:: PROBLEM SET ::
[1] In the post about fame, condense the paragraph beginning "I was in Stockholm airport recently" into one shorter sentence that keeps its main facts.
[2] Retype the post about fame word for word from "An attractive woman" to "state of relaxation.".
[3] In the post about fame, which airport was the writer passing through on the way to meet other storytellers?

Monday, June 23, 2014

Fame of a sort

Everyone likes to think they are right most of the time.

Dictators have an easy life. They know they are right all of the time; for those who survive around them attest to that fact earnestly and often.

Celebrities are dictators of a sort. They can dictate nonsense to those reliant upon them for their income and living.


Celebrity though is a fickle master, for who knows who will choose to recognise you in public, for long.

My own life as a celebrity is pretty much in its infancy.

However.

The question must be asked: how many unconnected people maketh celebrity?

I was in Stockholm  airport recently on the way to meet some other storytellers so we could tell one another stories, swap gossip, boast a little, tell lies about ourselves that would harm no one and generally relax in the company of fine beings such as ourselves.

An attractive woman approached me with hand extended in a fraternal gesture.

She hailed me by name, both given and inherited.

I assured her I was delighted to see her and enquired after her state of relaxation.

Item coordinate data:
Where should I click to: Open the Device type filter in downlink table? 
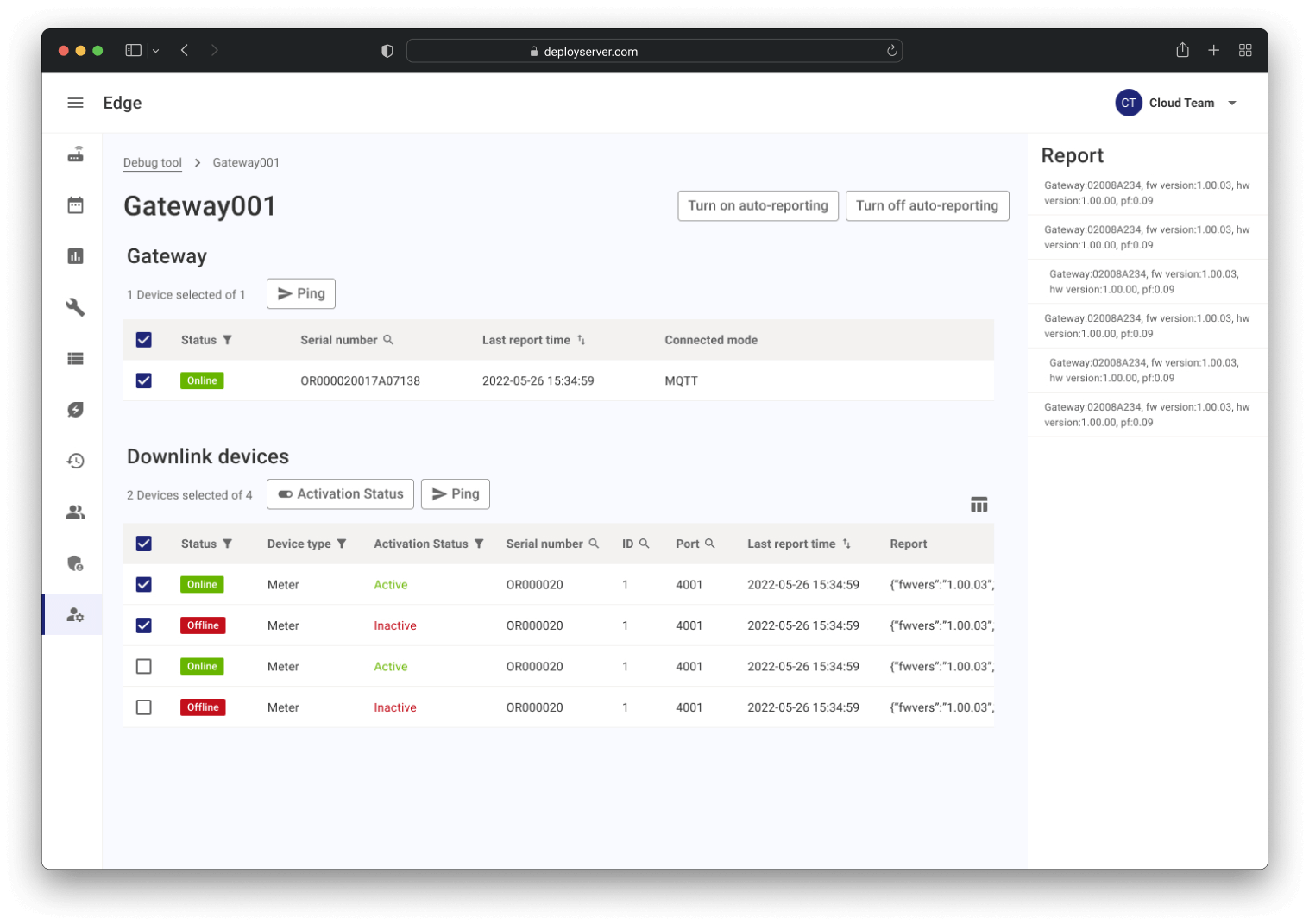coord(342,544)
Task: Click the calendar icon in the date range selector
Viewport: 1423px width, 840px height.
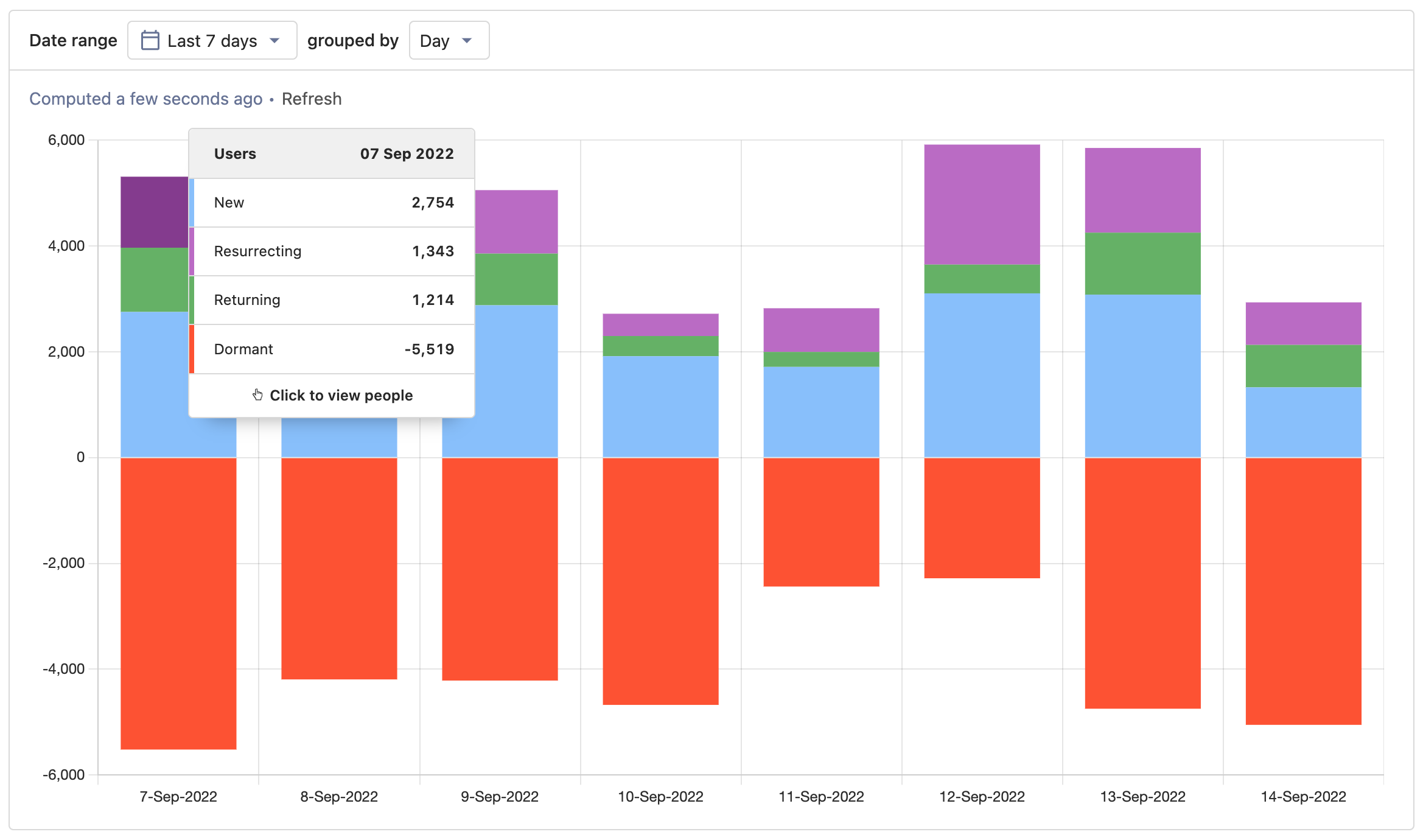Action: 149,40
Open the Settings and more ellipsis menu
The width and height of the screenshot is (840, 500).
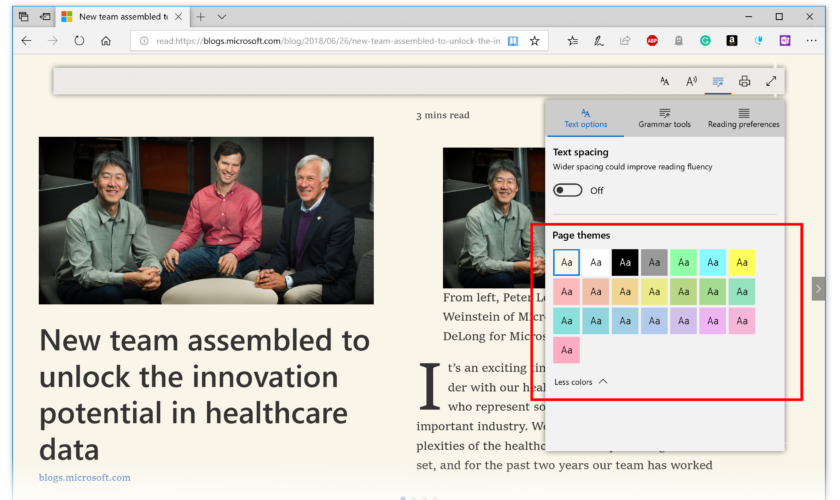811,41
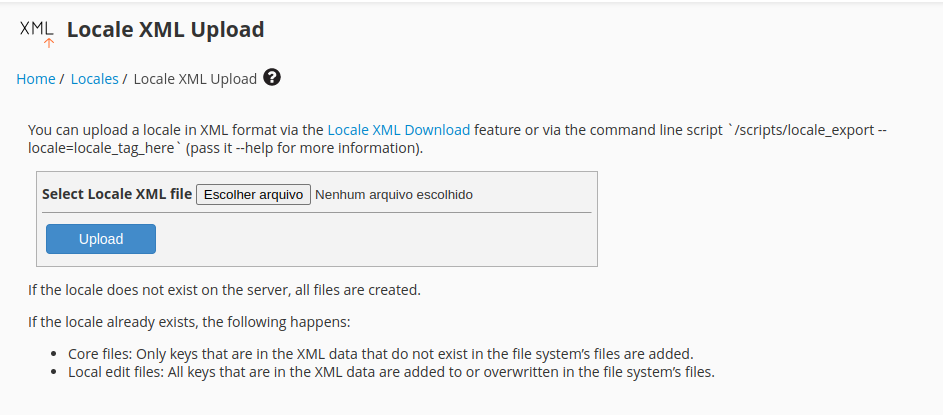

:: SOLUTIONS TO EACH TASK ::
[1] The writer was recently in Stockholm airport, heading to meet other storytellers to share stories and gossip, boast a little, tell harmless lies about themselves and relax together.

[2]
An attractive woman approached me with hand extended in a fraternal gesture.

She hailed me by name, both given and inherited.

I assured her I was delighted to see her and enquired after her state of relaxation.

[3] Stockholm airport.